Things to do —
1. List every hurricane named in the news article, in the order in which each first appears.
2. Reproduce the portion of the news article from "A new batch" to "workers after Frances.".

Wednesday, September 29, 2004

Volunteers head to Florida


Cinergy also sends workers to restore power after Jeanne

By Dan Klepal
Enquirer staff writer

Hurricanes keep hitting Florida and the Caribbean islands; and Greater Cincinnatians keep extending a helping hand.

Jenny Lemmink, a trauma nurse at University Hospital and a 13-year veteran of the American Red Cross' National Disaster Relief Team, provided two of those helping hands. The 43-year-old Bridgetown woman went to West Palm Beach on Sept. 5 and stayed for two weeks treating people who were displaced by Hurricane Frances.

Lemmink has seen plenty of life-changing problems in 16 years at the hospital, but said the succession of hurricanes in Florida is different.

"I can't even imagine what it's like for the people down there now, after being hit again," she said, referring to Hurricane Jeanne, which struck essentially the same stretch of Florida over this past weekend that Frances hit earlier this month.

Lemmink said there wasn't a lot of emergency care needed, but there were plenty of people in the shelters suffering from colds, headaches and stress.

Ashley Young, a spokeswoman for the Cincinnati Chapter of the Red Cross, said 37 volunteers have been sent to Florida and to parts of Ohio ravaged by flooding after remnants of Hurricane Ivan brought heavy rain to 19 counties.

A new batch of Cinergy 105 workers was dispatched to Florida over the weekend to help restore power to the 2.5 million people who lost electricity during the storm's peak. As of Tuesday, there were still about 1 million people in the dark.

Cinergy previously sent 160 workers after Hurricane Charley in August and 100 workers after Frances.

The local chapter of the Salvation Army sent some volunteers to the flood-stricken parts of Ohio, but has yet to send anyone to Florida. Public relations manager Tracy Hearn said a team of volunteers will probably go down in the next week or two.

The organization is providing food, water and other supplies in three cities in Haiti, which was devastated by Jeanne.

Data block —
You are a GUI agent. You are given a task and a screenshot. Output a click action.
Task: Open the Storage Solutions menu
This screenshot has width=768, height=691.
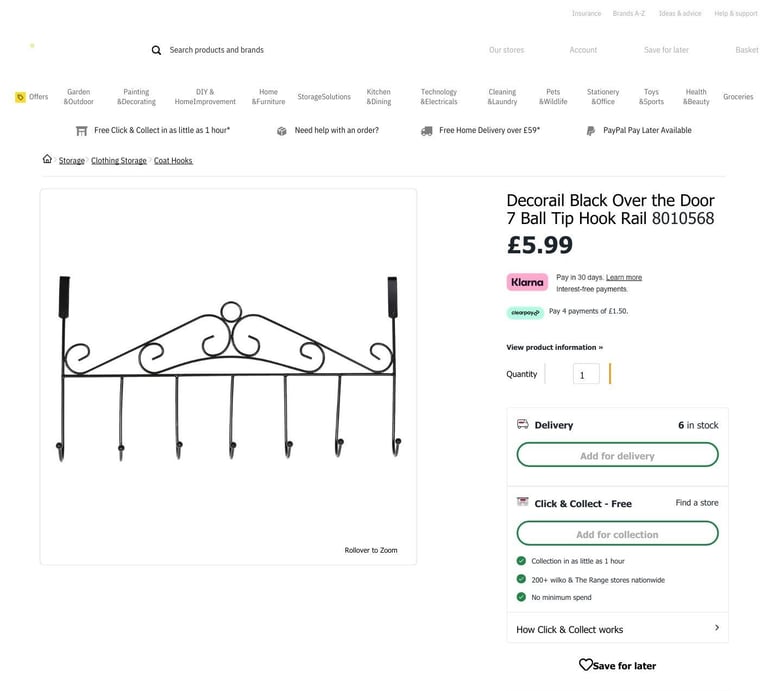click(x=324, y=97)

Answers per task —
1. Jeanne, Frances, Ivan, Charley

2.
A new batch of Cinergy 105 workers was dispatched to Florida over the weekend to help restore power to the 2.5 million people who lost electricity during the storm's peak. As of Tuesday, there were still about 1 million people in the dark.

Cinergy previously sent 160 workers after Hurricane Charley in August and 100 workers after Frances.